Her sexy stranger comes hot on the heels of the bottled water she buys in a House of Commons café straight afterwards. “Have you seen the chapel in the crypt?” he asks. Not your usual chat-up line, but ten out of ten for imagination.
After receiving an off-putting text from her boring husband Gary about nose drops (ugh), she readily follows the man down the stairs to the stunning Chapel of St Mary Undercroft in the bowels of Parliament.
Before long they are huddled in the historic broom cupboard where suffragette Emily Davison stayed the night in 1911. The closet encounter fast leads to cupboard love. I have to admit, this really didn’t seem very likely, but hey. It had to start somehow…
In the moment of passion, he not only clicks the cleaning bucket, but puts his foot in it, creating hell of a racket on top of their frenetic panting. “I’ve never done anything like that before,” she says, still breathless. “Then lucky me”, he says. You’re not kidding!
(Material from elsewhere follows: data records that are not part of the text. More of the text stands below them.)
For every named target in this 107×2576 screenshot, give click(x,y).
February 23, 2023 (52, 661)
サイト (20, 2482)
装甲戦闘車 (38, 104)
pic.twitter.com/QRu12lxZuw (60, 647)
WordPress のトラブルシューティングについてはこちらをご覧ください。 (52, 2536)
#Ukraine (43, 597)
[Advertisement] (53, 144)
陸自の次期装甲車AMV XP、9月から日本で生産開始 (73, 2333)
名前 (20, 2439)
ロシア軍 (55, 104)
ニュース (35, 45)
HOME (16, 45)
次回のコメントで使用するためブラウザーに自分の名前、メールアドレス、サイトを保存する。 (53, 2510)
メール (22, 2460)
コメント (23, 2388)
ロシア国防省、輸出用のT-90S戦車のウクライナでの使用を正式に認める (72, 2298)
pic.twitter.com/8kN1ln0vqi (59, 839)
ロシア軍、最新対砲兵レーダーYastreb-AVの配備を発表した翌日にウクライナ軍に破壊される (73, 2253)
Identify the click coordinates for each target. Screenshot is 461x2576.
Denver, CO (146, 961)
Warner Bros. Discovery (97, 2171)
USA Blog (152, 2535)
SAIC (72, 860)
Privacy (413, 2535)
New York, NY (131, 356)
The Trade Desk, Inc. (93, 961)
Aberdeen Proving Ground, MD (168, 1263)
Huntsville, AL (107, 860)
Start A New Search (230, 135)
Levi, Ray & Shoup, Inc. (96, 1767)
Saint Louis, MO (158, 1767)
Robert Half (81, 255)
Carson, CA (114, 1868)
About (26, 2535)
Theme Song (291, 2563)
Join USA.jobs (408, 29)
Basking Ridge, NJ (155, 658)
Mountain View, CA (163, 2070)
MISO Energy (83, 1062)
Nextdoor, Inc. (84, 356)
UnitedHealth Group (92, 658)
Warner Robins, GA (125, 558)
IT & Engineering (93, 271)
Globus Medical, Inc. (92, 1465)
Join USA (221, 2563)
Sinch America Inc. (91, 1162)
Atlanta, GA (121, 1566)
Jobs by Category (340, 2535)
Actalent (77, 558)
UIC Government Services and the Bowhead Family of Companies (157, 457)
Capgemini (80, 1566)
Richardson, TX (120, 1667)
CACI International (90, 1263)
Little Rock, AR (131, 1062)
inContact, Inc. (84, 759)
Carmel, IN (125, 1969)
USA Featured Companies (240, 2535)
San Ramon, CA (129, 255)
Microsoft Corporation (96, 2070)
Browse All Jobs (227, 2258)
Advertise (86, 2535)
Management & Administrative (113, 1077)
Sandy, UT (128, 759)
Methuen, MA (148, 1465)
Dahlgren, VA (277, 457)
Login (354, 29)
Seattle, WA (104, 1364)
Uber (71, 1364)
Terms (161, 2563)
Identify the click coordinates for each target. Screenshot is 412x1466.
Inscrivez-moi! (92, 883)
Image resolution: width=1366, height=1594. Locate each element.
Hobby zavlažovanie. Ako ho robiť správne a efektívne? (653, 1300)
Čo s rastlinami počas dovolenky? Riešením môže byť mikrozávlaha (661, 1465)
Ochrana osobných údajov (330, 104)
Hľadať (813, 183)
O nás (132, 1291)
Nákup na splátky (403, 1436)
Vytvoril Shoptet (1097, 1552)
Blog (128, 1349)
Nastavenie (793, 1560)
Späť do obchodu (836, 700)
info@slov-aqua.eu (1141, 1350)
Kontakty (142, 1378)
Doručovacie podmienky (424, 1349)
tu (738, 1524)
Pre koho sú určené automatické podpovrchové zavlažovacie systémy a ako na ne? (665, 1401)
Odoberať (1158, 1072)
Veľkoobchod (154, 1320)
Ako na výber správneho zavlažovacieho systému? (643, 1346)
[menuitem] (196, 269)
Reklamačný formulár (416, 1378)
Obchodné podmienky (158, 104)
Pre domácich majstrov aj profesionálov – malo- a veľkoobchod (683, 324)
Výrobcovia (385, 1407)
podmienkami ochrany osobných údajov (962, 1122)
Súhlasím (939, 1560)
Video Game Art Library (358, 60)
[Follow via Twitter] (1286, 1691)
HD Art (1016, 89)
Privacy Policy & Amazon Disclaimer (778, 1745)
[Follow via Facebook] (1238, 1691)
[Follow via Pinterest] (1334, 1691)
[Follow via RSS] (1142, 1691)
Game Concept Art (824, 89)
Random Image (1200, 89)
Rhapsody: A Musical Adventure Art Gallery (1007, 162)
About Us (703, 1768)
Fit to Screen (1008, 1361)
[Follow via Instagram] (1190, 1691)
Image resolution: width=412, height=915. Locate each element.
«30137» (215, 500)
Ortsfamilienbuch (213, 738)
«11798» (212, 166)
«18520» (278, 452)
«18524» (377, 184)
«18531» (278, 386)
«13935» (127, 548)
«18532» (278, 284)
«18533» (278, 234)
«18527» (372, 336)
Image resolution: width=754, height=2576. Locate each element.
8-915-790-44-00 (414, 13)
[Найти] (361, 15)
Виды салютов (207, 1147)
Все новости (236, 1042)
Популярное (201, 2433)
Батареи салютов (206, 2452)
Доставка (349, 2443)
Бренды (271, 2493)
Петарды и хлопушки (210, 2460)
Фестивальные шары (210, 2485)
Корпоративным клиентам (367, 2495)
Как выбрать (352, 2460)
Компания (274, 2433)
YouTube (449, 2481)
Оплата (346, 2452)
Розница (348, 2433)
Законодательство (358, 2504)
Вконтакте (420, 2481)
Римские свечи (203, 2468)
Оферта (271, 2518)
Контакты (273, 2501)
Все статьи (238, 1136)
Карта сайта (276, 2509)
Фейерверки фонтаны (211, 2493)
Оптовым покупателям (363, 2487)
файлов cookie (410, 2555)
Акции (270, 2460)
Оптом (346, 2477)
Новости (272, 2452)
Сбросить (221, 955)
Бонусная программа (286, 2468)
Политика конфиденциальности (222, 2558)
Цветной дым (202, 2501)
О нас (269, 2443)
Back at home, she opens a file on the computer cleverly marked ‘VAT query 3’, she starts to type a letter to her stranger. “I know nothing about you. Well, one thing… sex with you is like being eaten by a wolf.”
They bump into each other again at another café and the affair takes off. He says he is a civil servant, but still we don’t know his name or what he really does. Adding to her thrills, and given his expert knowledge of CCTV among other things, Dr Carmichael soon surmises he is a ‘spook’. She’s feeling not only mysterious, but naughty, and a bit young again, and she loves it. Who wouldn’t?
More surreptitious sex follows, first in a café bathroom and then in the famous Apple Tree Yard. Yes, sex in public places is very much his thing.
“Who are you?” she types in her VAT letter. “I couldn’t say. Although I have noticed secrets are the air you breathe.”
She then attends a work party, drinks champagne and exchanges saucy texts with her lover while sitting with a colleague, George, who suggests they share a cab home. Heading to his office, the warning signs may have been there when she declared: “it is definitely, definitely time for bed.”
Taking that as his cue, the vastly less than gorgeous George moves in for a kiss, and when she protests the vicious punch comes flying out of nowhere, shaking us all rigid. Then another. Smash! Bang! Wallop! It was truly shocking, as was the rape before the credits rolled. The fear she spoke of at the beginning erupted in her eyes as she screamed.
What other animal actions might this horror lead to? We can only sit tight until episode 2…
Did you tune in for Apple Tree Yard episode 1? Let us know your thoughts in the comments below!
Spoilers for Apple Tree Yard episode 2 below. Still catching up? Read Sarah’s review of episode 1 here.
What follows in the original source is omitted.